Dear kamu,
Terima kasih atas segala yang pernah kita lalui bersama. Dulu memang terasa menyenangkan, bahkan saking menyenangkannya aku tak rela untuk merasakan sakit yang sekarang aku terima karenamu. Sungguh aku tak menyangka akhirnya akan seperti ini.
Sudahku bilang, aku tidak akan sesakit ini jika kamu memilih wanita lain karena memang kamu mencintainya dengan sungguh. Tapi rasa sakit ini, rasa benci ini, rasa kecewa ini bukanlah karena kamu lebih memilih dia ketimbang aku. Aku sudah biasa menjadi pilihan ke dua atau ke sekian dari beberapa orang.
Kita bicara pelan – pelan… Aku juga tahu kamu butuh penjelasan.. maaf tidak menyatakannya secara langsung waktu itu, karena hatiku terlalu hancur dan pikiranku ingin sekali menjauh darimu.
Awal pertemuan kita, tiba – tiba kamu mengatakan kalau aku harus menamparmu. Untuk apa? Aku yang bahkan tidak tahu ada apa, kamu bilang harus menamparmu begitu saja tanpa alasan yang jelas. Alasanku tidak menamparmu dari awal hingga akhir pertemuan kita karena aku bukanlah wanita yang melampiaskan kekesalanku lewat tangan. Aku merasa hatiku yang sakit, kenapa harus tanganku yang bertindak.
Setelah mengatakan itu, kamu bertanya lagi apa yang aku mau tahu. Tidakkah aneh pertanyaanmu ini? Kamu mengetahui dengan sangat apa yang harus kamu katakan kepadaku, karena aku lah di sini yang tidak mengerti apa apa permasalahannya.
Kita paparkan kesalahanku dulu versi kamu, baru aku akan memberikan pembelaan untukku.
Pertama kamu mempermasalahkan tentang sesuatu yang ku gunakan, karena kamu tidak suka barang itu adalah pemberian orang lain.
Kedua hahhhhhh rasanya aku lupa, perhatianku saat itu hanya tertuju kepada kesalahanku memakai barang itu dan kesalahanmu dengannya. Rasanya itu saja bisa membuatku kalang kabut dan tak mendengarkan penjelasanmu.
Sudah jangan bahas yang itu, karena semua itu tidak akan pernah terbahas lagi. Sini, dengarkan apa yang selama ini kamu tidak pernah lihat di belakang layar.
Ya, semua ini pembelaanku.
Awal mula kamu bicara kalau kita sudahi sampai di sini.
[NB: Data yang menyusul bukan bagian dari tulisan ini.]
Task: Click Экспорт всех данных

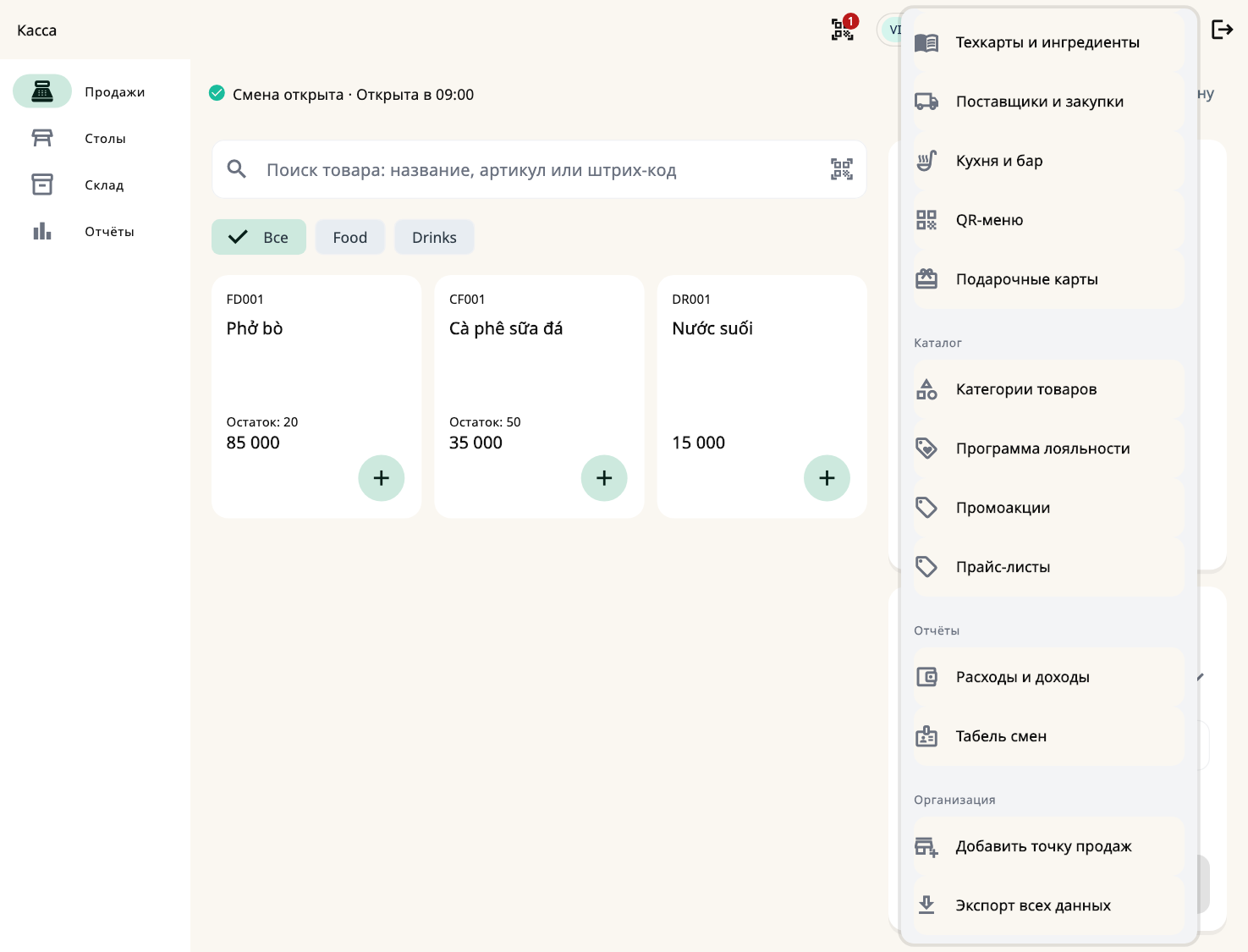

Awal mula kamu post foto cewe itu. Awal mula kamu berubah. Aku masih tidak percaya. Kenapa? Karena kita pernah dalam fase seperti itu. Sangat sering seperti itu.
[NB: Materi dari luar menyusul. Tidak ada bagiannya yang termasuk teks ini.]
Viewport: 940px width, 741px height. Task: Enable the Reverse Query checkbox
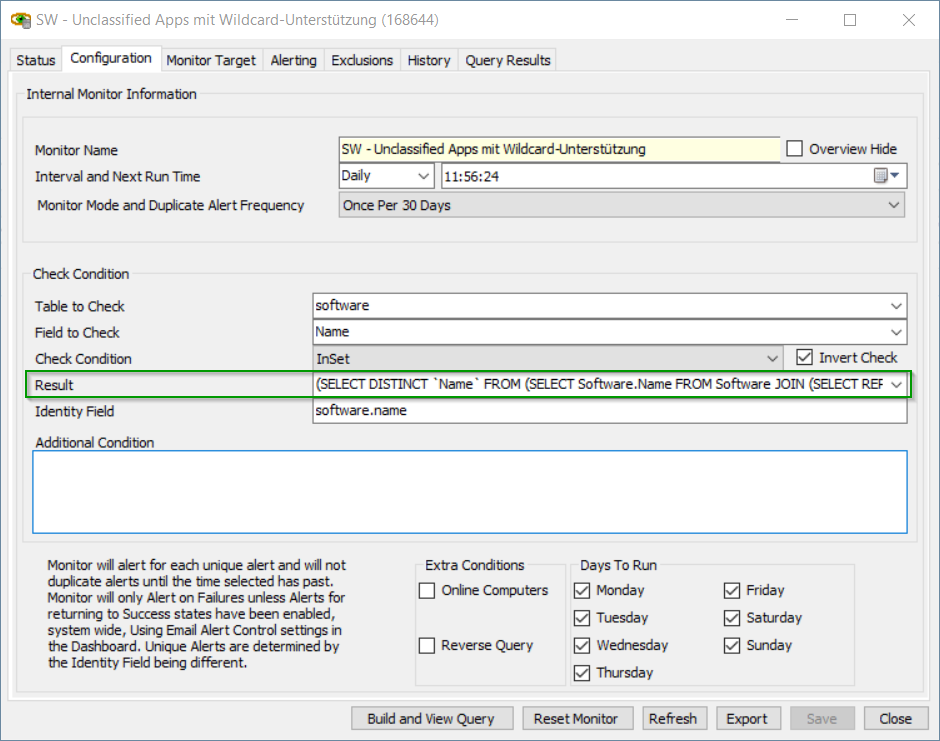(x=427, y=646)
Sudah ku bilang, aku ikhlas kan kalau kamu lebih memilih cewe lain. Karena dari dulu pun aku yang membuatmu tidak berputar padaku. Tapi dengan alasanmu seperti itu, alasanmu karena telah mempermainkan dia. Dan kamu bilang semua itu karena diriku. AKU TIDAK TERIMA!!
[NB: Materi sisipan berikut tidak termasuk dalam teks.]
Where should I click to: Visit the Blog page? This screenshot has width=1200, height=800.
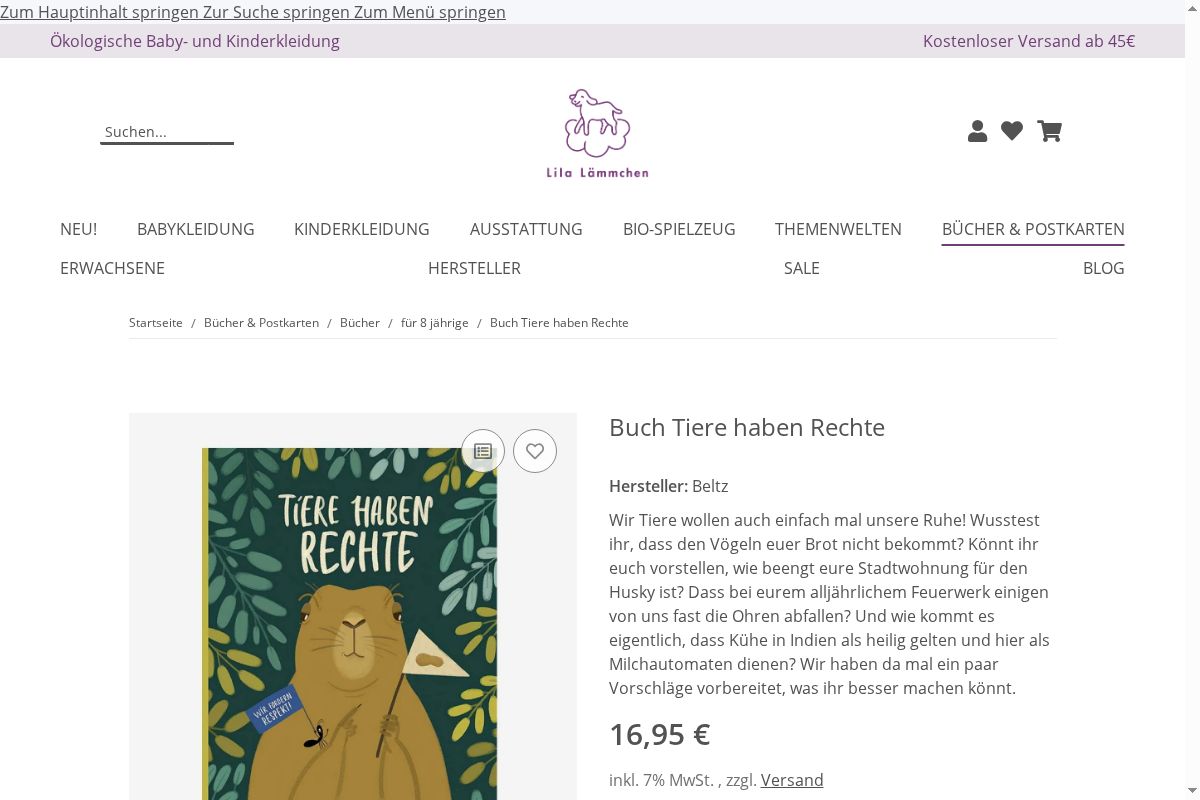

Aku tidak menerima kamu menyalahkanku karena kelakuan kurang ajar kamu terhadap dia.
sayang, semua itu hawa nafsumu. Meski kamu bicara kepada mereka kalau semua itu adalah kebutuhan, semua itu juga aku sanggah. Aku tahu kalau seperti itu memanglah suatu yang sudah biasa, namun kamu juga sudah tahu waktu yang benar untuk kamu bisa melakukan semua itu.
Aku mengerti rasanya menjadi wanita itu, aku tahu rasanya menanggung malu, menanggung beban, menanggung jika harga diri ini telah sedikit ternoda.
AKU SANGAT TAHU RASANYA!!!
Tapi entahlah, pergaulan wanita itu dan pergaulanku mungkin saja berbeda. Mungkin dia berfikir sama sepertimu kalau semua itu adalah suatu keharusan atau kebutuhan. Tapi tidak bagiku, kini aku lebih memilih menjaga semuanya karena semua itu bukanlah sesuatu yang biasa.
sayang apa kamu tahu. Dibalik diam mu, aku tidaklah berdiam sepertimu pula. Disini aku meyakinkan mereka, melunakkan hati mereka, mengubah persepsi mereka tentang hubungan kita. Kamu tidak tahu kan betapa sulitnya aku untuk mengubah semua itu, karena kamu tidaklah ada di posisi ini.
Kamu bilang sama temenku kalau kamu bukanlah di kasta yang sama denganku. Hahhhhh kamu telah merusak semuanya. Keyakinanku, kerja kerasku, perjuanganku, harga diriku.
Kamu tahu, kalau selama ini aku memandang materi seperti apa yang kamu bilang, kamu dan aku tidaklah akan bersama sampai selama ini. Disini, kamu sendiri yang berfikir rendah. Disini kamu lah yang tidak ingin bersusah payah mendapatkan seseorang sepertiku. Disini kamu lah yang hanya diam saatku tengah berjuang di medan perang.
Mengapa kamu mengingkari kata katamu? Dulu kamu bilang padaku, “jika suatu saat ada yang dekat denganmu, tolong beritahu aku dulu. Begitu juga denganku, aku akan memberitahumu.”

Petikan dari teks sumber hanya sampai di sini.